La ville française de Poitiers, 16 collectivités locales françaises et six ONG dont Amnesty International France et Sherpa soutiennent le procès.
Sébastien Mabile, l’un des avocats de la coalition, a déclaré que TotalEnergies était conscient du lien entre la crise climatique et ses produits depuis 50 ans.
« Nous ne pouvons pas leur laisser encore quelques mois ou décennies pour s’aligner, peut-être un jour dans le futur, sur l’Accord de Paris », a-t-il déclaré.

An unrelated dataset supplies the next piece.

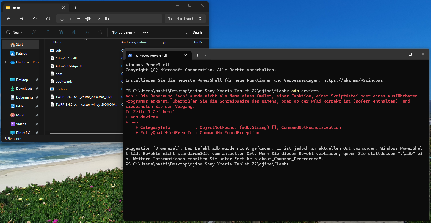
Task: Click the Up directory arrow
Action: click(35, 19)
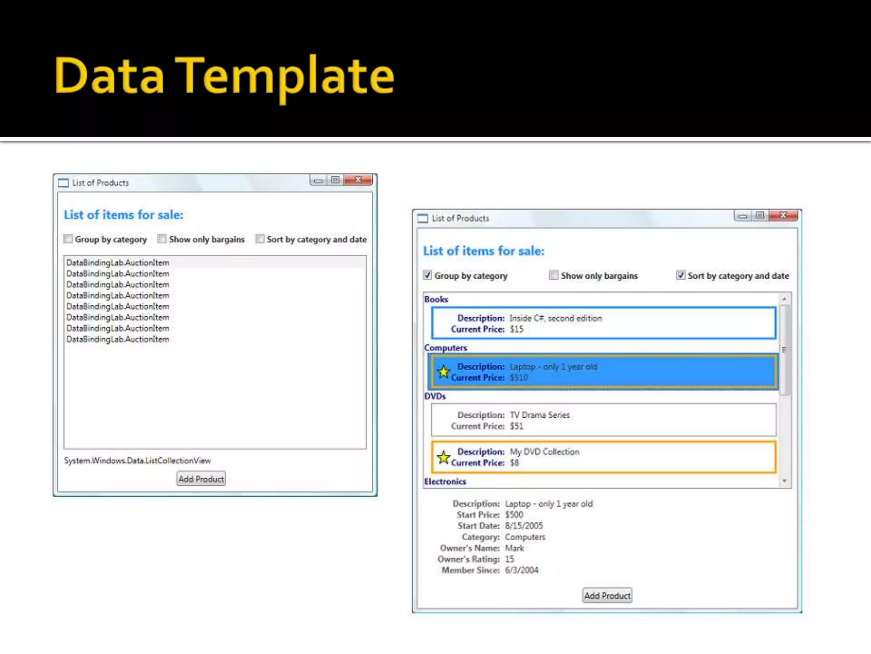Viewport: 871px width, 654px height.
Task: Click left window's title bar app icon
Action: [63, 183]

« Nous ne demandons aucune somme d’argent, aucune saisie (d’actifs), seulement des mesures d’alignement… pour sauver l’habitabilité de la planète. »
Campagne en cours
La coalition d’ONG a commencé sa campagne en 2020 et a été rejointe par les mairies de Paris et de New York l’an dernier.
A l’époque, la maire de Paris Anne Hidalgo avait également déclaré : « Pour en sortir et maintenir l’augmentation de la température mondiale en dessous de 2°C, il faut absolument respecter l’Accord de Paris… Avec ce procès, nous voulons contraindre un acteur majeur de l’énergie à respecter l’Accord de Paris. »

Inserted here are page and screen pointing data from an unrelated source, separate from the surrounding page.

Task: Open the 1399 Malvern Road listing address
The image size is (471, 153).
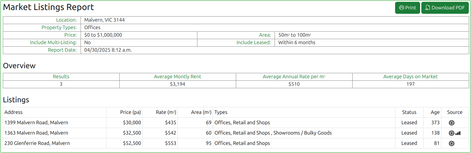Action: pyautogui.click(x=36, y=123)
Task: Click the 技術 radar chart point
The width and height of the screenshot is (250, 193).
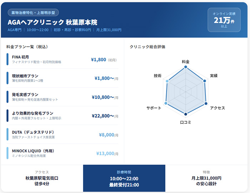Action: pyautogui.click(x=167, y=81)
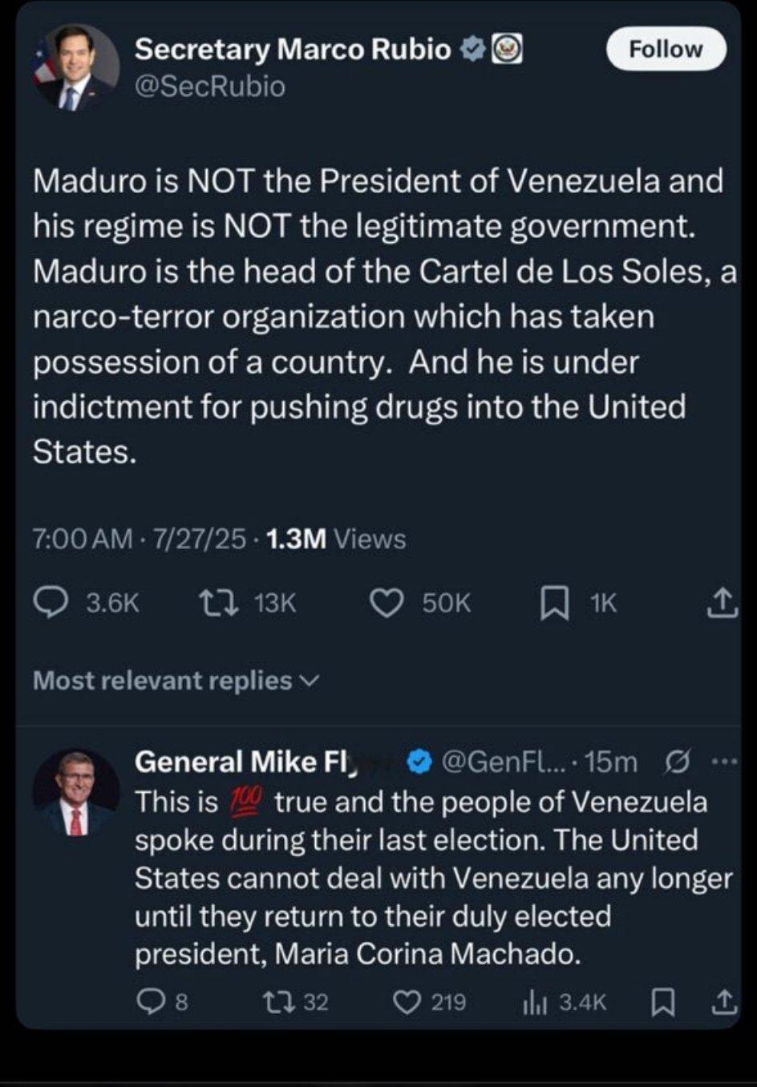Open General Mike's profile avatar

click(x=75, y=794)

Cependant Denis Chemla, avocat représentant TotalEnergies, a accusé la coalition de vouloir trop « déformer la procédure », estimant que leurs arguments ne visaient pas « le juge mais la presse ».
Les opérations de TotalEnergies comprennent des projets de gaz naturel liquéfié et de pétrole aux Émirats arabes unis, en Irak, en Papouasie-Nouvelle-Guinée et en Ouganda, où elle a été critiquée pour un projet de pipeline qui, selon les militants, menace un écosystème et des moyens de subsistance fragiles.
Le géant français a également suscité la controverse sur son bénéfice net record de 20,5 milliards de dollars pour l’année dernière.
TotalEnergies prévoit d’allouer un tiers de ses investissements aux sources d’énergie bas carbone et d’atteindre 100 gigawatts de capacité d’électricité renouvelable d’ici 2030.